内田洋行は市街地再開発事業のひとつとして、自社所有のビルと『グランドステージ茅場町』マンションを共同ビルとする地下1階・地上20階建ての『Sタワー・内田洋行新川第2オフィス』ビルを完成させた。

建築の経緯

このビルは、8Fまではオフィス、9F~20Fは住居となっている。『グランドステージ茅場町』は2005年に発覚した耐震構造計画書偽装事件の被害マンションの一つ。完成後数か月で問題が発覚、住民たちはそのマンションに住み続けることができなくなった。しかし、被害にあったビルは建て替えをしようとしても建築規制のため、もとの間取りがとれなかった。

事件の後、建築認可の責任を感じた中央区は、隣接する場所にテナントビルを持っていた内田洋行に、テナントビルと被害マンションを合わせて再開発をしたいという要請をした。住民と中央区の担当者の熱意をうけ、内田洋行は立て替えに同意、再開発を決定した。

建て替えられたビルの9F~20Fには36戸のマンション。その戸数はグランドステージ茅場町と同じ。そう、ここは、純粋に住もうとしていた人たちが帰ってくるための場所として用意されたのだ。そして36戸全てが戻ってきた住民たちで埋まった。

住居との共存 重ねられた話し合い

今回の再開発は住居と事務所という全く生活パターンが違うものの共存ということで、当初は毎週のように話し合いが重ねられた。外観やプライバシーの保持などについて、特に配慮した。

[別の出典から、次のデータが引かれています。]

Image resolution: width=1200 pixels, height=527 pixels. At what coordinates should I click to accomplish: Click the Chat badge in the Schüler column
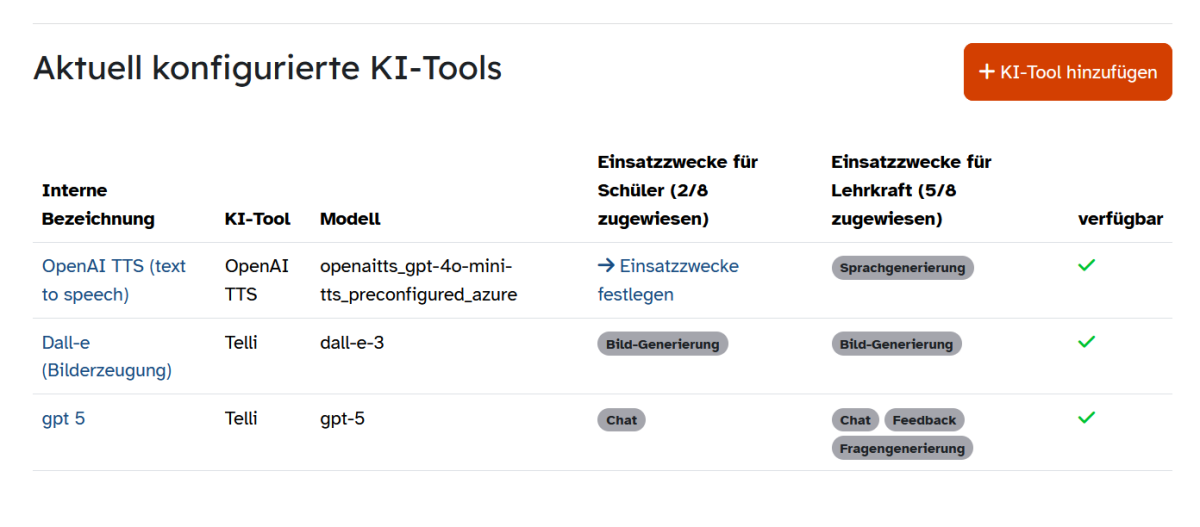(621, 420)

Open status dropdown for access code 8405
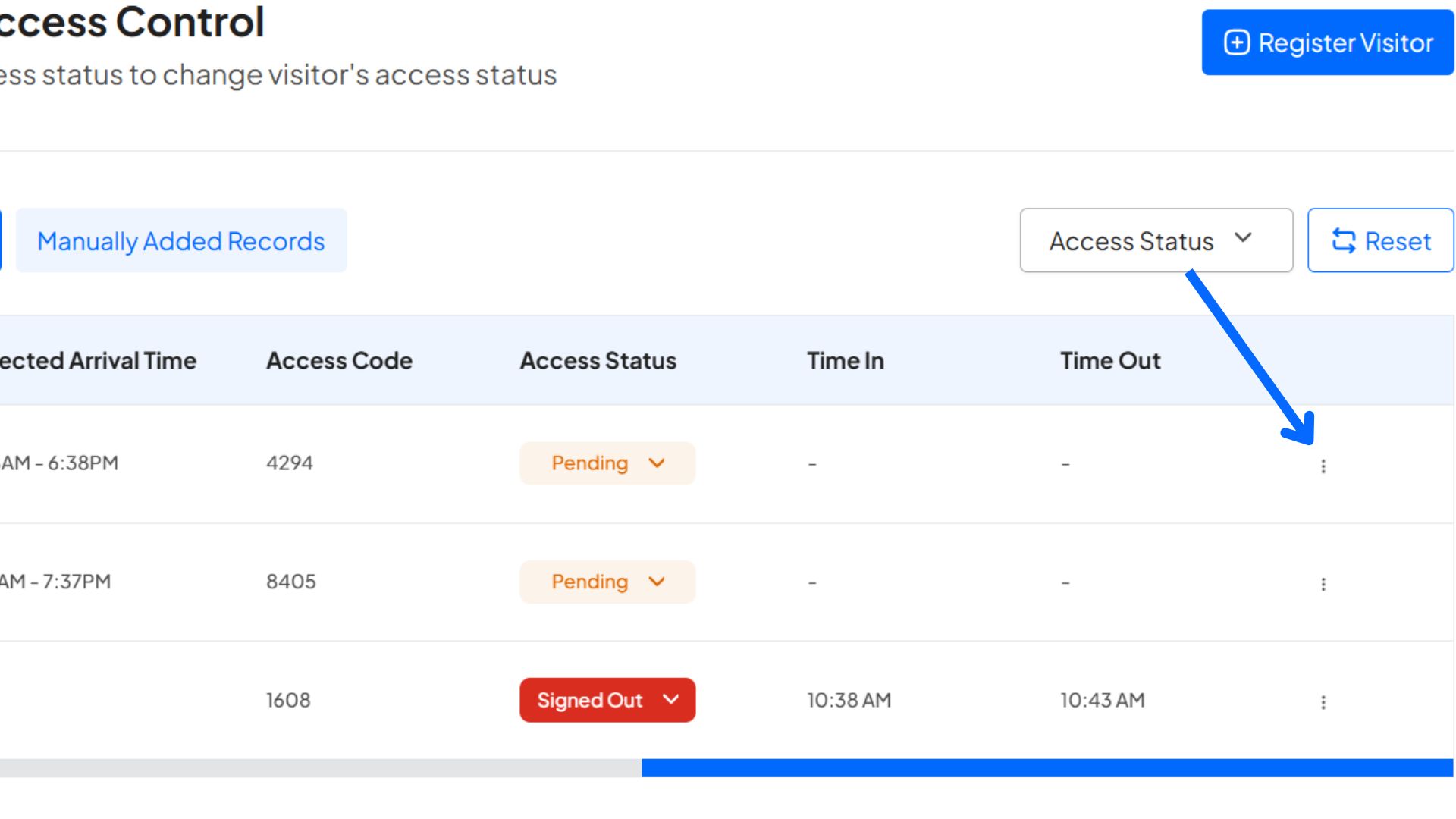tap(607, 582)
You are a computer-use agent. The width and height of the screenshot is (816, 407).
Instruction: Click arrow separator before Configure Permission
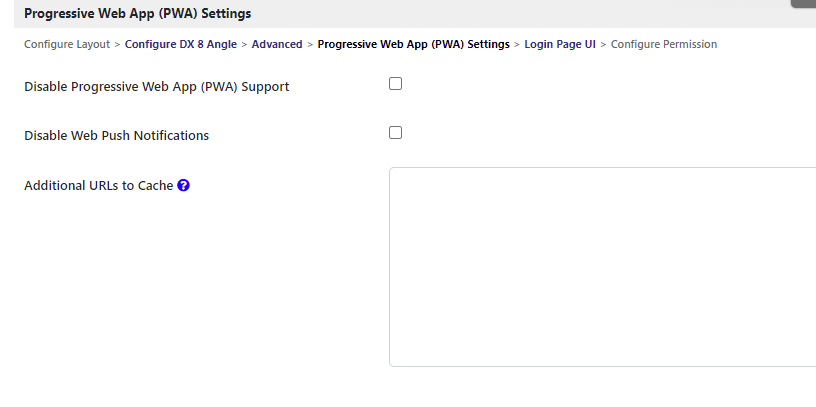click(603, 44)
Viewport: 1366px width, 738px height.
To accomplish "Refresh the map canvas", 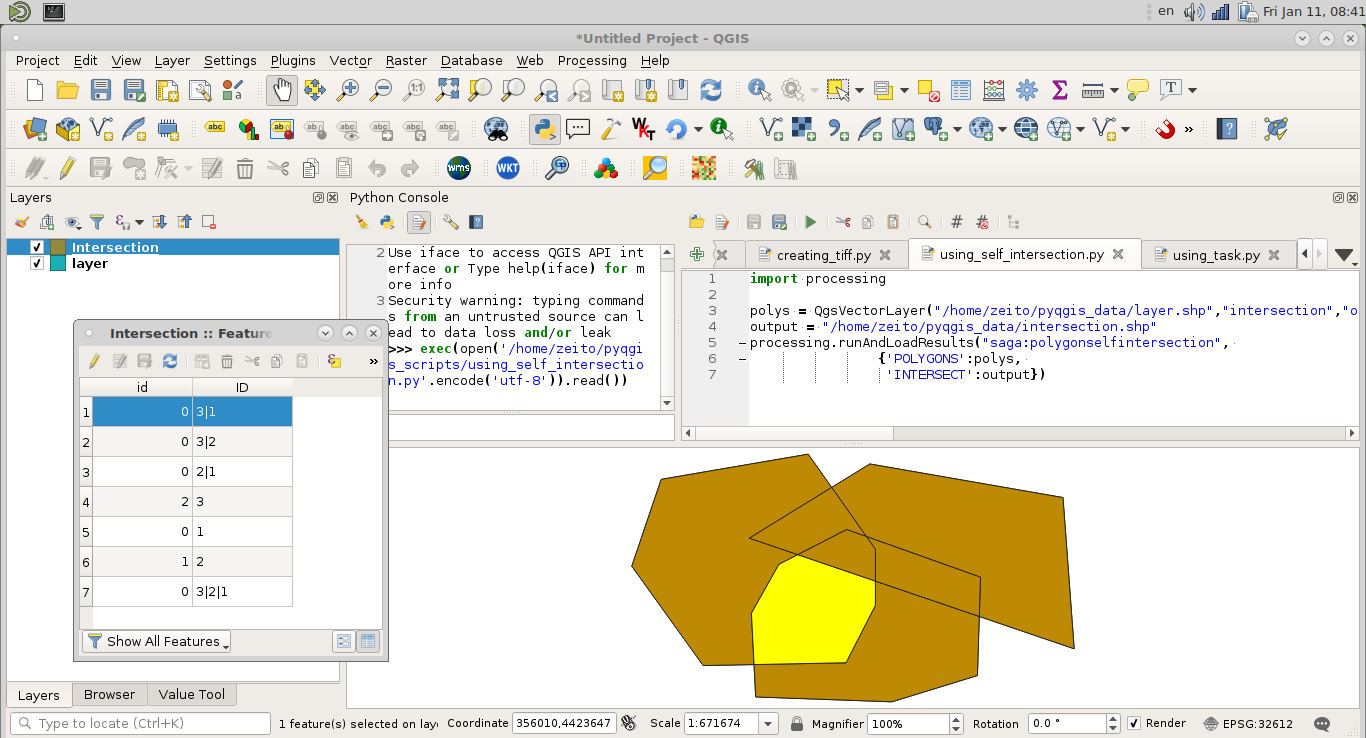I will pyautogui.click(x=711, y=90).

耐震については住民の方々が特に心配していたが、内田洋行側の設計担当者も“これが実現されないと自分たちの役目はない”という気持ちで真剣に取り組んだ。建設中に起こった昨年3月11日の地震の際も、ほんの手直し程度の修復ですみ、住民の方々も安心されたという。

新しい働き方を目指すオフィス

住居部分もそうだが、B1~8Fのオフィス部分についても、どんな働き方をしたらお客様に役立てるのか、あるべき営業の姿について徹底的な検討のうえ、建設が進められた。今回、オフィス部分を見学させていただいたので、その一部を紹介する。

Diner(ダイナー)

Diner(ダイナー):アメリカの気取らない雰囲気のレストランをイメージした、4~6名で気軽に集まってミーティングやブレーンストーミングができるコーナー。ファミリー・レストランに来ているような感じでワイワイ話ができる。

Long Wood(ロングウッド)

Long Wood(ロングウッド):全体で15名くらいが利用できる大きな杉のテーブル。相席効果で部門を離れた偶発的なコミュニケーションや情報交換ができる。

 Cafe Stand(カフェ・スタンド)

Cafe Stand(カフェ・スタンド):本格的なコーヒーマシンなどを備えたカウンタースタイルのミニカフェ。コーヒーを飲みながら軽いプレゼンテーションやディスカッションなどに利用。

Dock(ドック)

Dock(ドック):営業の個人資料、ステーショナリーを収納するパーソナルロッカー。営業はここから必要なものを朝取り出して、好きなところで仕事するスタイル。

Studio(スタジオ)

Studio(スタジオ):全国の代理店やパートナーに対して年間500プログラムほどの教育プログラムを配信し、様々な情報提供を行っている。

Captain Desk(キャプテン・デスク)

Captain Desk(キャプテン・デスク):事業本部のリーダーたちのホームスペース。ここもオープンになっている。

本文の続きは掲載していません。